Last Edited by Ibra at 19 Oct 12:43
Paris/Essex, United Kingdom

AdamFrisch wrote:

This is why the old Stark 1-2-3-method of recovery should be studied and kept fresh.

1. Center turn indicator with rudder only.
2. Center ball with ailerons only.
3. Center climb indicator (VSI) with elevator only.

I have heard of this technique but it seems very strange to me. How does it work with a TC rather than a T&B?

ESKC (Uppsala/Sundbro), Sweden

Peter wrote:

But it is fairly obvious it has gone

This is my concern with mechanical AIs – it isn’t always obvious. The failure mode I wrote about in my OP would have caused serious confusion for anybody if one were taking off into a low cloud base.

Peter wrote:

“the big cross”

That’s a very obvious failure mode, if you see that cross you’ll know immediately to disregard the PFD and go to your standby instruments.

United Kingdom

if one were taking off into a low cloud base.
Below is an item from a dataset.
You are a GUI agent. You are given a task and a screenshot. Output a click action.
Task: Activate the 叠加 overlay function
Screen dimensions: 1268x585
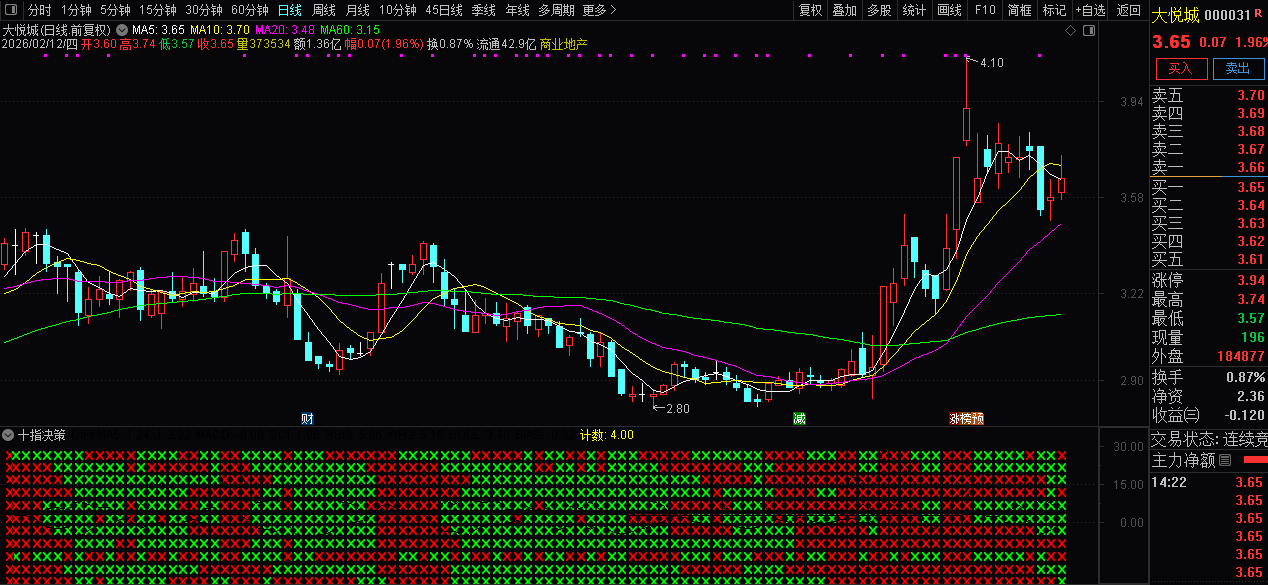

Then one must be very careful and watching two gyro instruments concurrently. Also the transition from outside to instruments must be done very fast. In say OVC001 one has only a few seconds.

But I think that if an AI remains upright through turns, it is working OK for flight. An AI with a stationary flywheel will flop about in turns.

In my TB20 there are up to five “AI” instruments; 3 on the left and 2 on the right. Two share the SG102 AHRS data; the rest are separate. The only ones which never gave trouble are the electric TC and the electric AI… The KI256 has also never failed in flight; it has done this and nobody knows the reason.

if you see that cross you’ll know immediately to disregard the PFD and go to your standby instruments

What you don’t know is how far the software has permitted the attitude presentation to degrade before replacing it with the cross. A PFD normally uses an off the shelf AHRS module or at least off the shelf accelerometers / rate gyros (nobody makes their own ones; they normally come from Analog Devices or some such – see e.g. here and an AHRS will have 3 of each) and these probably won’t give a ready clue when they fail. So the software has to try to work out when the data is no longer consistent. I don’t think this can be done instantly; it has to use something like too big a heading rate of change (too fast a yaw) for a physical aircraft, the gravity vector being too far away from +1G in the absence of pitch/roll/yaw changes, etc.